→ **Problem**:
The whole listing is to be set down again without alteration.

→ **Record extracts**:
"""
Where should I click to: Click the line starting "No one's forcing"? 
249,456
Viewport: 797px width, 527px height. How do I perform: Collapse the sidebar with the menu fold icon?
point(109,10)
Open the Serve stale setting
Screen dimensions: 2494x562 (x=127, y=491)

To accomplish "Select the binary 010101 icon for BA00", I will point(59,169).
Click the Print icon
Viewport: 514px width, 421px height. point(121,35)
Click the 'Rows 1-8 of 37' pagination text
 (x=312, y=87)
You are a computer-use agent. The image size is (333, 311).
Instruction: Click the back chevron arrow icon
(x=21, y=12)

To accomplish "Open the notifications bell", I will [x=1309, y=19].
"""
→ **Problem solution**:
Where should I click to: Click the line starting "No one's forcing"? 
249,456
Viewport: 797px width, 527px height. How do I perform: Collapse the sidebar with the menu fold icon?
point(109,10)
Open the Serve stale setting
Screen dimensions: 2494x562 (x=127, y=491)

To accomplish "Select the binary 010101 icon for BA00", I will point(59,169).
Click the Print icon
Viewport: 514px width, 421px height. point(121,35)
Click the 'Rows 1-8 of 37' pagination text
 (x=312, y=87)
You are a computer-use agent. The image size is (333, 311).
Instruction: Click the back chevron arrow icon
(x=21, y=12)

To accomplish "Open the notifications bell", I will [x=1309, y=19].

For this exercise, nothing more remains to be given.